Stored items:
# # # # #

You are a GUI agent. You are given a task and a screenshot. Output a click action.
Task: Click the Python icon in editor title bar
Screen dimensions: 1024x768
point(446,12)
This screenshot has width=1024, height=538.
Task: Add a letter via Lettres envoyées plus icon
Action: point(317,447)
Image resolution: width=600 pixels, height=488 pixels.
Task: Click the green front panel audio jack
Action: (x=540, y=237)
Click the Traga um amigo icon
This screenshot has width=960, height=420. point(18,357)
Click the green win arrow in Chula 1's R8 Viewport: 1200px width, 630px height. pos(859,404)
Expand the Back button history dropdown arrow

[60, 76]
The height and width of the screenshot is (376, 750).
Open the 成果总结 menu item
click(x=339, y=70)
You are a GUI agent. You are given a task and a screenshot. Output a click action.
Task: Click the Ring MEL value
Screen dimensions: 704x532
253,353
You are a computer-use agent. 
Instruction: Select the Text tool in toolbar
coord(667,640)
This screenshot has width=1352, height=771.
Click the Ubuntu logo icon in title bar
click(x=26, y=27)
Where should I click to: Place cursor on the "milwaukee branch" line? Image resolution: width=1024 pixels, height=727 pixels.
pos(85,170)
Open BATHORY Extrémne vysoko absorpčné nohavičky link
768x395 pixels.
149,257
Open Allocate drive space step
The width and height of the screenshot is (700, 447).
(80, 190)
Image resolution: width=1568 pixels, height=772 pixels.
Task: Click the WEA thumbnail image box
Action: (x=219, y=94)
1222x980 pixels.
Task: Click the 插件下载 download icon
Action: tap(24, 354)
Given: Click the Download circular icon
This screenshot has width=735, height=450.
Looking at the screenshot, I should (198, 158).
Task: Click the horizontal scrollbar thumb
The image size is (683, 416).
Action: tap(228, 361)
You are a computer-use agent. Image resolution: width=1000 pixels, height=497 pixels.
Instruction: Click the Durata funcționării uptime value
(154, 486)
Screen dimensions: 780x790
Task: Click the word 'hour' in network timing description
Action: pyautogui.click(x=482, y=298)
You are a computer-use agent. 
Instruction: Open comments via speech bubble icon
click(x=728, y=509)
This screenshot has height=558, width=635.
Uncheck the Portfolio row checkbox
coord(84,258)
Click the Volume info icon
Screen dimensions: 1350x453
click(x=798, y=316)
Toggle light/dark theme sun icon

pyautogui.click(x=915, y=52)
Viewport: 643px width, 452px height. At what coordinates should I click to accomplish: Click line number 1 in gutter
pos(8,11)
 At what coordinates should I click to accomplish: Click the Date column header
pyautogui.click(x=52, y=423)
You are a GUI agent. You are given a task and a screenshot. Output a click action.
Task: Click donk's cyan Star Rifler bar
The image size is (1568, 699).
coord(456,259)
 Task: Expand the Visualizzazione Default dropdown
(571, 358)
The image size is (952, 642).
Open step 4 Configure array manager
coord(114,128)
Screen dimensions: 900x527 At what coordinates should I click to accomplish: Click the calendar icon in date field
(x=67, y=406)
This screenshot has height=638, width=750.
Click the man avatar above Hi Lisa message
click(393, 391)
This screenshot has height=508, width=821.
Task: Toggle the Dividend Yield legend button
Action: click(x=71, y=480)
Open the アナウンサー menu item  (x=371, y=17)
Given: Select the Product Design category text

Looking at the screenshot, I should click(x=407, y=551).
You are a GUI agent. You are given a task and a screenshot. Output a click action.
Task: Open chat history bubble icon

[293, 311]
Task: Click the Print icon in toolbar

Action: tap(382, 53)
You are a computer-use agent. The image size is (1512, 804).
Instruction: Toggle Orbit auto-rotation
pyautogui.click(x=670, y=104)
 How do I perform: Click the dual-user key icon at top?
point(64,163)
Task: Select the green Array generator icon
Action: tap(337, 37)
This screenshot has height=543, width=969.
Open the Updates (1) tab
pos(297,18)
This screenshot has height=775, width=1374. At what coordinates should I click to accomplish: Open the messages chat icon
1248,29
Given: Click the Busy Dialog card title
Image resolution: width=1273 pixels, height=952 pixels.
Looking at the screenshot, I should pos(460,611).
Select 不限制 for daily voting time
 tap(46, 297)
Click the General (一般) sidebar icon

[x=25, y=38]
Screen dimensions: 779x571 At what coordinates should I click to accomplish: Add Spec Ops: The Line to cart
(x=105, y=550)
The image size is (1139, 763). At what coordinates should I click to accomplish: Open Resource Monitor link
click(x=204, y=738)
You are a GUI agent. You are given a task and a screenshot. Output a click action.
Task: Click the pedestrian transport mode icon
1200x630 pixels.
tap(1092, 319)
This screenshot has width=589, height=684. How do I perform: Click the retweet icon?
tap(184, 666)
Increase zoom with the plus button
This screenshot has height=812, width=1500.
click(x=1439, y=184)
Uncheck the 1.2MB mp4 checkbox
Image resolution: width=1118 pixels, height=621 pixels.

# # # # #

What to do: Output all of the data again, exactly.

Answer to the problem:
You are a GUI agent. You are given a task and a screenshot. Output a click action.
Task: Click the Python icon in editor title bar
Screen dimensions: 1024x768
point(446,12)
This screenshot has width=1024, height=538.
Task: Add a letter via Lettres envoyées plus icon
Action: point(317,447)
Image resolution: width=600 pixels, height=488 pixels.
Task: Click the green front panel audio jack
Action: (x=540, y=237)
Click the Traga um amigo icon
This screenshot has width=960, height=420. point(18,357)
Click the green win arrow in Chula 1's R8 Viewport: 1200px width, 630px height. pos(859,404)
Expand the Back button history dropdown arrow

[60, 76]
The height and width of the screenshot is (376, 750).
Open the 成果总结 menu item
click(x=339, y=70)
You are a GUI agent. You are given a task and a screenshot. Output a click action.
Task: Click the Ring MEL value
Screen dimensions: 704x532
253,353
You are a computer-use agent. 
Instruction: Select the Text tool in toolbar
coord(667,640)
This screenshot has width=1352, height=771.
Click the Ubuntu logo icon in title bar
click(x=26, y=27)
Where should I click to: Place cursor on the "milwaukee branch" line? Image resolution: width=1024 pixels, height=727 pixels.
pos(85,170)
Open BATHORY Extrémne vysoko absorpčné nohavičky link
768x395 pixels.
149,257
Open Allocate drive space step
The width and height of the screenshot is (700, 447).
(80, 190)
Image resolution: width=1568 pixels, height=772 pixels.
Task: Click the WEA thumbnail image box
Action: (x=219, y=94)
1222x980 pixels.
Task: Click the 插件下载 download icon
Action: tap(24, 354)
Given: Click the Download circular icon
This screenshot has width=735, height=450.
Looking at the screenshot, I should (198, 158).
Task: Click the horizontal scrollbar thumb
The image size is (683, 416).
Action: tap(228, 361)
You are a computer-use agent. Image resolution: width=1000 pixels, height=497 pixels.
Instruction: Click the Durata funcționării uptime value
(154, 486)
Screen dimensions: 780x790
Task: Click the word 'hour' in network timing description
Action: pyautogui.click(x=482, y=298)
You are a computer-use agent. 
Instruction: Open comments via speech bubble icon
click(x=728, y=509)
This screenshot has height=558, width=635.
Uncheck the Portfolio row checkbox
coord(84,258)
Click the Volume info icon
Screen dimensions: 1350x453
click(x=798, y=316)
Toggle light/dark theme sun icon

pyautogui.click(x=915, y=52)
Viewport: 643px width, 452px height. At what coordinates should I click to accomplish: Click line number 1 in gutter
pos(8,11)
 At what coordinates should I click to accomplish: Click the Date column header
pyautogui.click(x=52, y=423)
You are a GUI agent. You are given a task and a screenshot. Output a click action.
Task: Click donk's cyan Star Rifler bar
The image size is (1568, 699).
coord(456,259)
 Task: Expand the Visualizzazione Default dropdown
(571, 358)
The image size is (952, 642).
Open step 4 Configure array manager
coord(114,128)
Screen dimensions: 900x527 At what coordinates should I click to accomplish: Click the calendar icon in date field
(x=67, y=406)
This screenshot has height=638, width=750.
Click the man avatar above Hi Lisa message
click(393, 391)
This screenshot has height=508, width=821.
Task: Toggle the Dividend Yield legend button
Action: click(x=71, y=480)
Open the アナウンサー menu item  (x=371, y=17)
Given: Select the Product Design category text

Looking at the screenshot, I should click(x=407, y=551).
You are a GUI agent. You are given a task and a screenshot. Output a click action.
Task: Open chat history bubble icon

[293, 311]
Task: Click the Print icon in toolbar

Action: tap(382, 53)
You are a computer-use agent. The image size is (1512, 804).
Instruction: Toggle Orbit auto-rotation
pyautogui.click(x=670, y=104)
 How do I perform: Click the dual-user key icon at top?
point(64,163)
Task: Select the green Array generator icon
Action: tap(337, 37)
This screenshot has height=543, width=969.
Open the Updates (1) tab
pos(297,18)
This screenshot has height=775, width=1374. At what coordinates should I click to accomplish: Open the messages chat icon
1248,29
Given: Click the Busy Dialog card title
Image resolution: width=1273 pixels, height=952 pixels.
Looking at the screenshot, I should pos(460,611).
Select 不限制 for daily voting time
 tap(46, 297)
Click the General (一般) sidebar icon

[x=25, y=38]
Screen dimensions: 779x571 At what coordinates should I click to accomplish: Add Spec Ops: The Line to cart
(x=105, y=550)
The image size is (1139, 763). At what coordinates should I click to accomplish: Open Resource Monitor link
click(x=204, y=738)
You are a GUI agent. You are given a task and a screenshot. Output a click action.
Task: Click the pedestrian transport mode icon
1200x630 pixels.
tap(1092, 319)
This screenshot has width=589, height=684. How do I perform: Click the retweet icon?
tap(184, 666)
Increase zoom with the plus button
This screenshot has height=812, width=1500.
click(x=1439, y=184)
Uncheck the 1.2MB mp4 checkbox
Image resolution: width=1118 pixels, height=621 pixels.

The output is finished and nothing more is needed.